Cuba, la passion d’Hemingway

Hemingway ne fut fidèle qu’à cuba. La France, l’Espagne et l’Afrique qui lui avaient inspiré quelques-uns de ses chefs-d’œuvre avaient fini par le lasser. Cuba ne l’a jamais déçu. Cette passion partagée entre l’île et l’écrivain fut si intense que Cuba en garde encore le souvenir presque soixante ans après le suicide d’Hemingway. Contraint par l’âge et la maladie de retourner aux États-Unis, il n’a pas supporté de vivre séparé de La Havane, son seul véritable amour.

En 1934, Jane Mason a 24 ans. Elle est richissime. Son époux, qui la néglige tant il est occupé à augmenter sa déjà très considérable fortune, est l’un des fondateurs de la compagnie aérienne Pan Am. Grant Mason est si épris de sa femme qu’il ne l’empêche pas de dépenser sans compter et de tourner la tête des plus beaux hommes de La Havane.

Jane Mason n’a donc aucune raison d’être discrète alors qu’elle guette la fenêtre ouverte de la chambre 511 de l’Ambos Mundos, l’hôtel de La Havane où son formidable amant s’est installé depuis quelques mois pour écrire. En trois bonds, Jane se hisse jusqu’à la fenêtre et disparaît dans l’obscurité. Dans la rue, les prostituées saluent par de grands éclats de rire la performance de la jeune femme qui réapparaît une seconde dans l’encadrement pour les saluer.

La liaison de Jane Mason et d’Ernest Hemingway enchante Cuba. Elle est indomptable, il est terrible, et tous les deux tiennent l’alcool comme personne. Soûls, ils aiment conduire à tombeau ouvert sur les routes autour de La Havane, chacun à son tour derrière le volant. Le jeu consiste à prendre tous les risques jusqu’à ce que le passager demande grâce. Mais leurs plus belles heures, les deux amants les passent sur le Pilar, un bateau de pêche qu’Hemingway s’est fait offrir par Pauline, son épouse officielle, et Arnold Gingrich, le rédacteur en chef du magazine Esquire dont Hemingway est en train de bâtir la réputation. Ensemble, Jane et Ernest pêchent des marlins de plusieurs centaines de kilos au large de La Havane. Avec les armes qu’ils emmènent à bord, ils mitraillent les requins qui s’approchent trop près du Pilar.

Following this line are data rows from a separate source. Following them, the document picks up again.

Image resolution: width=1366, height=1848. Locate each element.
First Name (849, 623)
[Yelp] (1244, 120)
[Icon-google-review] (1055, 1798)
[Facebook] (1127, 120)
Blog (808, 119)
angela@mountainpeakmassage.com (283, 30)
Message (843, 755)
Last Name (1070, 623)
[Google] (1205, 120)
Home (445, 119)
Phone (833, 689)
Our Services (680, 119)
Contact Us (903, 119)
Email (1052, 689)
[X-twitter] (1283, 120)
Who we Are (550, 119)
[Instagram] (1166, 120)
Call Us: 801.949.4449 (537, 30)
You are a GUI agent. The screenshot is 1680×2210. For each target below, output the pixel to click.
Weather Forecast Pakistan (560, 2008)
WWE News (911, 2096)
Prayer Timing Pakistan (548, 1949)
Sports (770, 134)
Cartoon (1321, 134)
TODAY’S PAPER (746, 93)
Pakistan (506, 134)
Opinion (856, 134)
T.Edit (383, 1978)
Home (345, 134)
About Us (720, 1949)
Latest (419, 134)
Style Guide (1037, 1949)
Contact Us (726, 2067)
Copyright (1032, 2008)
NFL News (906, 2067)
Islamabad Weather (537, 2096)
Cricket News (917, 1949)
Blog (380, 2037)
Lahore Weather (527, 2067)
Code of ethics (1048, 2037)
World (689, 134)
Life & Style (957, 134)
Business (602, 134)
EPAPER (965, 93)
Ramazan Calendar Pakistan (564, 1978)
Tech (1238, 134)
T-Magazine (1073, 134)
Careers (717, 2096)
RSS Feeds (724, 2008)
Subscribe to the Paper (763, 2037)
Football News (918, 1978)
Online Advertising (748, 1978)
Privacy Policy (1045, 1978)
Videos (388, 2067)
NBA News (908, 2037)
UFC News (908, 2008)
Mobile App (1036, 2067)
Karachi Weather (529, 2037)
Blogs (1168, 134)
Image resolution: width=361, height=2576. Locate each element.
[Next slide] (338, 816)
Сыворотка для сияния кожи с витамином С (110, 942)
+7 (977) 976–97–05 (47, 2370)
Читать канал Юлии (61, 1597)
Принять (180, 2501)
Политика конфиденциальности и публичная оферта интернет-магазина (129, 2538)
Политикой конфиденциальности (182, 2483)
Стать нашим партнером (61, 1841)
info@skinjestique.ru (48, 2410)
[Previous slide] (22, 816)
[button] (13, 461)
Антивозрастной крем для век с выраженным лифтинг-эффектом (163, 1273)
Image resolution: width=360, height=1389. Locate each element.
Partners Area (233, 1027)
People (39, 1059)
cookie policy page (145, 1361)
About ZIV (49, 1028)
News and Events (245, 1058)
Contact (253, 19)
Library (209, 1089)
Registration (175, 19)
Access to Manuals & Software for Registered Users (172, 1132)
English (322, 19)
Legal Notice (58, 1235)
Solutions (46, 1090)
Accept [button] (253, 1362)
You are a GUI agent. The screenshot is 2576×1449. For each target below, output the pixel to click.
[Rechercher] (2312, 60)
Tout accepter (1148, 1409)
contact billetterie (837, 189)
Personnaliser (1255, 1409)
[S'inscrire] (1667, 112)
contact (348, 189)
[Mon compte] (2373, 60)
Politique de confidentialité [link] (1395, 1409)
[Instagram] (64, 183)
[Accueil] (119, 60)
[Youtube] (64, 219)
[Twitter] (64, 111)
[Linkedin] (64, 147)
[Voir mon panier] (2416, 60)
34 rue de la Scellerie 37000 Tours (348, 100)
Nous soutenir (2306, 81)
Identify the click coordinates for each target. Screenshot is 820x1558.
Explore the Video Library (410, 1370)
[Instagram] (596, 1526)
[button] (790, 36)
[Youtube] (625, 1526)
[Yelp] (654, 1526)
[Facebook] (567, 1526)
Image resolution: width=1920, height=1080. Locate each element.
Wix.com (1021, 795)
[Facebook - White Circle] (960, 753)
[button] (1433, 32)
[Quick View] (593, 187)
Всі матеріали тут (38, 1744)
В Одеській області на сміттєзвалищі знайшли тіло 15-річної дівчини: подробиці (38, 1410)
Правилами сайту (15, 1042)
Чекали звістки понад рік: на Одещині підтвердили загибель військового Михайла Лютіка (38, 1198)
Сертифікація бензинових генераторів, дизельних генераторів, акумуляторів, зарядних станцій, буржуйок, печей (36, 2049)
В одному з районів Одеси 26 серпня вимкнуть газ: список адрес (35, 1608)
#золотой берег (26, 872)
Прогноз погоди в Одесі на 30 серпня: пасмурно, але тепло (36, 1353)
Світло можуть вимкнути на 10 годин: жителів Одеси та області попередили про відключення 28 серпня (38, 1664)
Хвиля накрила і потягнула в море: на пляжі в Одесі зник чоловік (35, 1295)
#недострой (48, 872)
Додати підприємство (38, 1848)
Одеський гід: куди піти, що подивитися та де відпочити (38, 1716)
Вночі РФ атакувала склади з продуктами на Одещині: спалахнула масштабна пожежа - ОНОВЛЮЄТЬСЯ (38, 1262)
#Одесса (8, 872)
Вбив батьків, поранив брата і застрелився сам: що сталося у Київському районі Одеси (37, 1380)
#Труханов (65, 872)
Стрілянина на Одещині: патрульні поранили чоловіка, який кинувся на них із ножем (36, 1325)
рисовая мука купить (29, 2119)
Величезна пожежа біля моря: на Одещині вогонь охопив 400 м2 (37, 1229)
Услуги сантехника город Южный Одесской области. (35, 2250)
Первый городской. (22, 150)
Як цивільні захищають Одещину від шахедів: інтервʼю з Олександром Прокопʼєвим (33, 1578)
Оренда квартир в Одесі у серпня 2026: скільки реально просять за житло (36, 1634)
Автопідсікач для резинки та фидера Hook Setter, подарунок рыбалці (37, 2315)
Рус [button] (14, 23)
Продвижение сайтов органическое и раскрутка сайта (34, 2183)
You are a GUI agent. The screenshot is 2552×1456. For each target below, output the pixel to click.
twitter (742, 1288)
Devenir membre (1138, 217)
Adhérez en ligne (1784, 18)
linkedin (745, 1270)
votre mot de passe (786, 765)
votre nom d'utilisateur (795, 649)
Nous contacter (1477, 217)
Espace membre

Ils abattent aussi des quantités d’oiseaux et quand il n’y a plus de proies disponibles, ils boivent, se disputent et s’aiment.

Hemingway aimait La Havane parce qu’elle n’a jamais cessé de le surprendre. À La Havane, il a vécu sans s’ennuyer un instant, à l’écart du monde, un monde qu’il avait sillonné en tous sens.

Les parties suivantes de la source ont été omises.